Why Are Marriage Rates Down? Study Blames Lack of ‘Economically-Attractive’ Men - spking
https://www.studyfinds.org/why-are-marriage-rates-down-study-blames-lack-of-economically-attractive-men/
======
bscphil
From the Wiley press release [1], not the blogspam:

> “Most American women hope to marry but current shortages of marriageable
> men—men with a stable job and a good income—make this increasingly
> difficult, especially in the current gig economy of unstable low-paying
> service jobs,” said lead author Daniel T. Lichter, PhD, of Cornell
> University. “Marriage is still based on love, but it also is fundamentally
> an economic transaction. Many young men today have little to bring to the
> marriage bargain, especially as young women’s educational levels on average
> now exceed their male suitors.”

==================================================

▶ [PROBLEMS TO SOLVE]
[1] Answer these questions about the thread on marriage rates:
(a) Whose press release does bscphil quote from?
(b) Which university is lead author Daniel T. Lichter affiliated with?
(c) According to the quote, what two things make a man marriageable?
[2] Carry the thread on marriage rates forward from its last line.
The listing after this point comes from a separate source.

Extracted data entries
==================================================

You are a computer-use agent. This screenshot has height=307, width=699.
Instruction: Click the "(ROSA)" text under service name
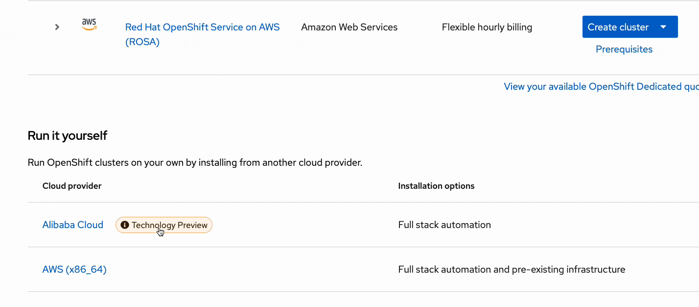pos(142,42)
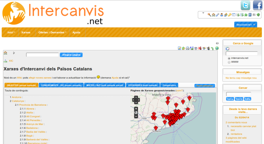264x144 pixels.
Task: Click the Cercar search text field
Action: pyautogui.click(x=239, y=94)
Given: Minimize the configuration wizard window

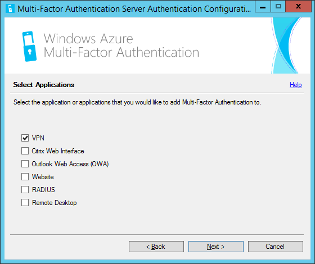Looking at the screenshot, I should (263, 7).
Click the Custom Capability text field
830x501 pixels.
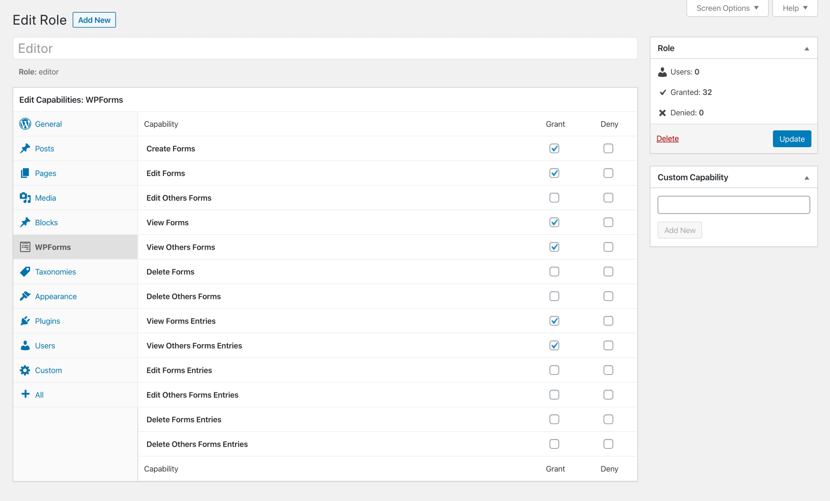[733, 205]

==================================================

▶ [EXERCISE RESPONSES]
[1]
(a) Wiley's.
(b) Cornell University.
(c) A stable job and a good income.

[2]
I don't know, that seems like such an incredibly 1950s take to me. Is that
really the way most people view marriage? Sure, people who are seeing success
in one area of their lives (educational, professional) are more likely to see
success in other areas, but I don't think most people (or most women) view
marriage as a "fundamentally economic transaction". That reads kind of like
incel flame-bait to be honest.

[1] [https://newsroom.wiley.com/press-release/journal-marriage-
an...](https://newsroom.wiley.com/press-release/journal-marriage-and-
family/do-unmarried-women-face-shortages-partners-us-marriage-mar)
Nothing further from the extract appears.